Susan stood up. "You're absolutely hateful and despicable. You won't do anything I ask you to, and now you're going back to this - this old woman just because she's supposed to be ill. I wish I'd never met you. You've spoilt France for me and now that I'm happy again you're doing this . I hate you, I hate you, I hate you - " She burst into tears. "I'm going. I don't want to see you again. You never loved me - "
I took hold of her roughly, then slapped her hard on the face. She gave a little cry of surprise, then flew at me with her nails. I held her off easily.
"You're not going," I said. "And I'm not going to do what you asked me either. I love you, you silly bitch, and I'm the one who says what's to be done. Now and in the future."
"Let me go," she said. "I'll scream for help. You can't make me stay against my will." She started to struggle. Her black hair was dishevelled and her brown eyes were gleaming with anger, changed into a tigerish topaz. I shook her as hard as I could. I'd done it in play before, when she'd asked me to hurt her, please hurt her; but this time I was in brutal earnest, and when I'd finished she was breathless and half fainting. Then I kissed her, biting her lips till I tasted blood. Her arms tightened round my neck and she let herself fall to the ground.
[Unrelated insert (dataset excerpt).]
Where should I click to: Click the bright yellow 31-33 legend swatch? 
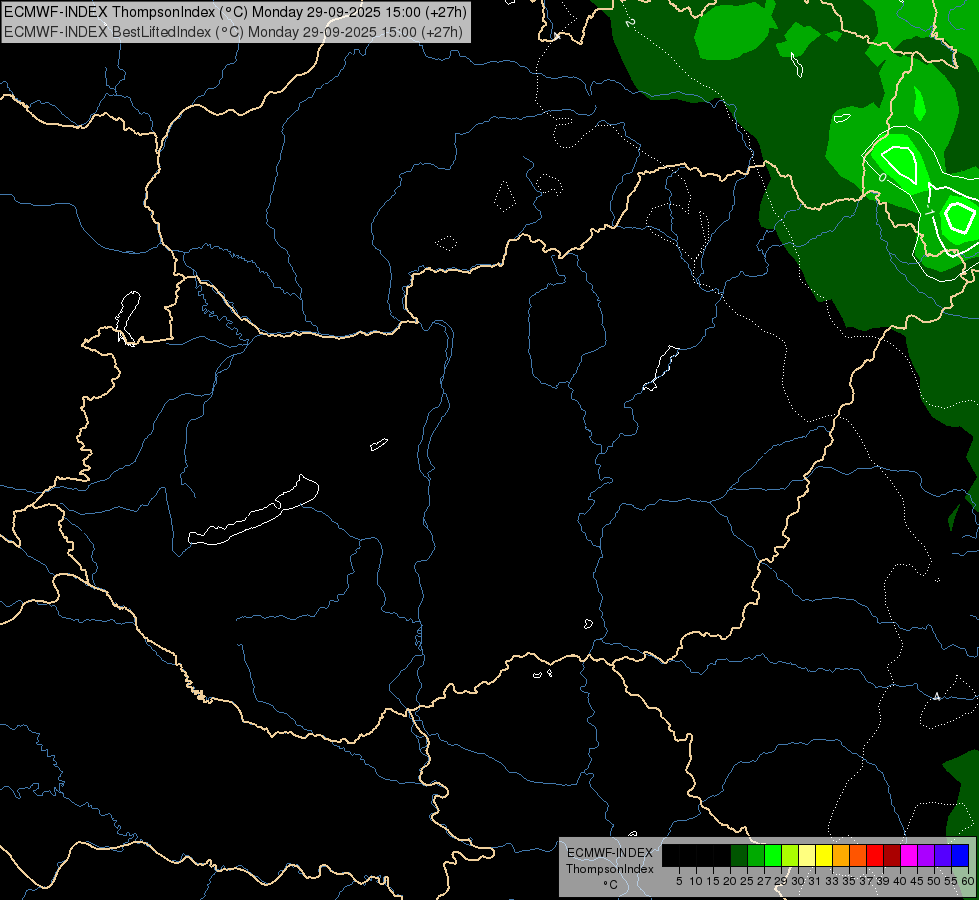823,856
This time she did not play the frightened virgin; this time I had no scruples, no horizon but the hot lunacy of my own instincts.
"You hurt me," she said when I came to my senses afterwards, my whole body empty and exhausted. "You hurt me and you took all my clothes - look, I'm bleeding here - and here - and here. Oh Joe I love you with all of me now, every little bit of me is yours. You won't need her any more, will you?"
She laughed. It was a low gurgling laugh. It was full of physical contentment. "Tell her when she comes out of hospital if you like, darling. You won't need her any more, I know that." She smiled at me; the smile radiated an almost savage well-being.
"I won't need her any more," I repeated dully. There was a taste of blood in my mouth and my hand was bleeding where she'd scratched it. The sun was hurting my eyes now, and the bracken round the clearing seemed actually to be growing taller and closing in on me.